Une caméra de studio au début des années 1980

Trois phases dans l’évolution de la vidéo en tant que médium :
-         -  L’époque du « broadcast » et du développement en tant que média de masse. La vidéo est un autre mot pour « télévision »
-         -  Le deuxième moment concerne l’apparition et la diffusion des bandes et cassettes vidéo, au sein d’un ensemble de pratiques qui peuvent alors apparaitre comme une alternative à la domination de la télévision ;
-          - Enfin, la numérisation des contenus audiovisuels a conduit à considérer tous les contenus, films et vidéo, en tant que « média de l’image en mouvement » (d’après Michael Z. Newman, Video Revolutions : on the history of a medium, Columbia University Press, 2014)
Quel est alors le statut culturel de la vidéo au cours de ces trois phases ?
Selon Michael Newman, l’existence matérielle de la vidéo et sa signification ne peuvent apparaitre qu’à travers des discours sur la technologie et les pratiques sociales qui y sont associées. Faut-il pourtant reconsidérer la place de la vidéo, comme activité de production d’images électroniques, indépendante conceptuellement mais toujours liée au système technique que constituent la télévision et les pratiques de production associées au cours des années 1960 – 1970 ?
Alors que la télévision est un média de masse, qui produit des images à travers des programmes standardisés et relativement peu exigeants sur le plan intellectuel, les utilisateurs de la vidéo se démarquent dès ses débuts de ce système de production. La vidéo est utilisée par des artistes pour exprimer des idées conceptuelles autour de nouvelles formes esthétiques. Elle l’est aussi par des acteurs de la société, militants ou intellectuels engagés, intéressés par la reproduction instantanée des images et des sons que permet le médium. Dans les deux cas les utilisateurs tournent le dos au système hégémonique de la télévision commerciale ou publique[9].
★ ★ ★ ★ ★
_Exercices_
1. Résumez en deux phrases l'extrait sur l'histoire de la vidéo.
2. Recopiez le passage de l'extrait sur l'histoire de la vidéo qui va de « Alors que la » jusqu'à « commerciale ou publique[9]. ».

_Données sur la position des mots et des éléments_
★ ★ ★ ★ ★
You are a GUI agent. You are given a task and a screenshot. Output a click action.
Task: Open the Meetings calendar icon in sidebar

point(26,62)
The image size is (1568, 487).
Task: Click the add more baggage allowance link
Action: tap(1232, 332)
★ ★ ★ ★ ★
_Réponses écrites_
1. La vidéo a connu trois phases : celle de la télévision comme média de masse, celle des bandes et cassettes vidéo qui pouvaient apparaître comme une alternative à la domination de la télévision, puis celle de la numérisation, qui a fait considérer tous les contenus comme un « média de l'image en mouvement ». Dès ses débuts, la vidéo a été utilisée par des artistes et par des militants ou intellectuels engagés qui tournaient le dos à la télévision commerciale ou publique.

2.
Alors que la télévision est un média de masse, qui produit des images à travers des programmes standardisés et relativement peu exigeants sur le plan intellectuel, les utilisateurs de la vidéo se démarquent dès ses débuts de ce système de production. La vidéo est utilisée par des artistes pour exprimer des idées conceptuelles autour de nouvelles formes esthétiques. Elle l’est aussi par des acteurs de la société, militants ou intellectuels engagés, intéressés par la reproduction instantanée des images et des sons que permet le médium. Dans les deux cas les utilisateurs tournent le dos au système hégémonique de la télévision commerciale ou publique[9].